_Kumpulan Tugas:_
**1.** Menurut kutipan tentang ketersediaan pangan keluarga, mengapa sebagian besar informan memilih membeli bahan makanan mentah untuk diolah? Jawab dalam satu sampai tiga kalimat.
**2.** Dalam kutipan tentang ketersediaan pangan keluarga, apa jenis bahan makanan pokok yang sering dibeli?
**3.** Salin persis bagian kutipan tentang ketersediaan pangan keluarga, mulai dari "Sehingga diharapkan kepada" sampai "jajanan yang sehat.".

_Kutipan Terpilih:_
──────────────────────────────

Sehingga diharapkan kepada pihak Puskesmas agar dapat memberikan pengetahuan mengenai sumber-sumber makanan yang mengandung zat gizi,
jumlah makanan utama yang seharusnya diberikan kepada balita, dan cara memilih jajanan yang sehat.
6.2 Gambaran Faktor yang Mempengaruhi Asupan Makanan 6.2.1 Ketersediaan pangan
Menurut Natalia, dkk 2012 ketersediaan pangan keluarga akan dipengaruhi oleh faktor keterjangkauan jarak dan kemampuan daya
beli keluarga terhadap bahan makanan. Apabila keluarga mengalami kesulitan dalam memenuhi kebutuhan pangan yang disebabkan oleh
ketidakmampuan dalam menyediakan makanan karena jarak tempuh untuk mendapatkan makanan tidak terjangkau atau tidak mampu
membeli karena segi ekonomi, maka keluarga tersebut dikatakan tidak tahan pangan. Kondisi ketahanan pangan yang menurun, akan berakibat
pada kurangnya pemenuhan gizi anggota keluarga. Fakta di lapangan menunjukkan bahwa informan utama tidak
memiliki lahan pertanian sehingga informan mendapatkan bahan makanan untuk keluarganya dengan cara membeli, baik membeli bahan
makanan mentah ataupun makanan jadi. Sebagian besar informan membeli bahan makanan mentah untuk diolah karena lebih hemat untuk
dikonsumsi oleh anggota keluarga yang banyak dibandingkan membeli makanan jadi. Jenis bahan makanan pokok yang sering dibeli adalah
beras. Lauk pauk seperti tempe, tahu, telur, ikan teri. Sayuran seperti
bayam, kangkung, sawi, sayur asem, toge. Buah-buahan jarang dibeli dan dikonsumsi. Susu seperti susu kental manis. Sedangkan informan
yang membeli makanan jadi salah satunya adalah informan yang bekerja.

──────────────────────────────

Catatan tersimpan
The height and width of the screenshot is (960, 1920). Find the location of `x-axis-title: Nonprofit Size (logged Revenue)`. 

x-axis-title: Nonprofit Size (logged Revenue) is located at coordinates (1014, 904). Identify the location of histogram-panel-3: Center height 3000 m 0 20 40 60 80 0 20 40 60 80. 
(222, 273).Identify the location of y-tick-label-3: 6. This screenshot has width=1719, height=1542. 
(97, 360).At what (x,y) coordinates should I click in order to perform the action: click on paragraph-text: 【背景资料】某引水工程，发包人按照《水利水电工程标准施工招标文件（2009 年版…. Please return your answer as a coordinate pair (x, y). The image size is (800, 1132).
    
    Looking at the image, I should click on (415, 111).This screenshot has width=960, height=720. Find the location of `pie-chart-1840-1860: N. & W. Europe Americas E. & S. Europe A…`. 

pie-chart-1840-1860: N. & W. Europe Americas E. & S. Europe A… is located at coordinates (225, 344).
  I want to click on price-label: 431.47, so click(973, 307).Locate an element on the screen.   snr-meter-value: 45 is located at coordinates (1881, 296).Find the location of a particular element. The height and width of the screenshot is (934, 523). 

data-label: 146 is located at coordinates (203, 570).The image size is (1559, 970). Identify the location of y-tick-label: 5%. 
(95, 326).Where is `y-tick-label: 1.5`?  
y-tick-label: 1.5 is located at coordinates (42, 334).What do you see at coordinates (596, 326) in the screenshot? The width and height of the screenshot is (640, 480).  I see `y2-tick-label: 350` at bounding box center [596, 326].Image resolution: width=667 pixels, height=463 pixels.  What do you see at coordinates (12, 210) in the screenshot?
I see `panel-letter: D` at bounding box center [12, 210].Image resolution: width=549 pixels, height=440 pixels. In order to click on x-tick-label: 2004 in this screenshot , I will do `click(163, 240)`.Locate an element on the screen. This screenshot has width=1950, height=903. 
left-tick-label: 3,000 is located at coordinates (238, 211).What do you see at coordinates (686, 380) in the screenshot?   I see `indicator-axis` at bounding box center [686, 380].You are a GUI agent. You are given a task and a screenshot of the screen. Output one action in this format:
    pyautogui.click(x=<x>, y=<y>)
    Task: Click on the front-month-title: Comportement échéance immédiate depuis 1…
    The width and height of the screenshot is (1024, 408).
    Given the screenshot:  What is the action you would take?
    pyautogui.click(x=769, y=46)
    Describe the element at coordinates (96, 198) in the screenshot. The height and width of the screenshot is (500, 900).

──────────────────────────────

_Kunci Jawaban:_
**1.** Sebagian besar informan membeli bahan makanan mentah untuk diolah karena cara itu lebih hemat untuk dikonsumsi oleh anggota keluarga yang banyak dibandingkan membeli makanan jadi.

**2.** Beras.

**3.**
Sehingga diharapkan kepada pihak Puskesmas agar dapat memberikan pengetahuan mengenai sumber-sumber makanan yang mengandung zat gizi,
jumlah makanan utama yang seharusnya diberikan kepada balita, dan cara memilih jajanan yang sehat.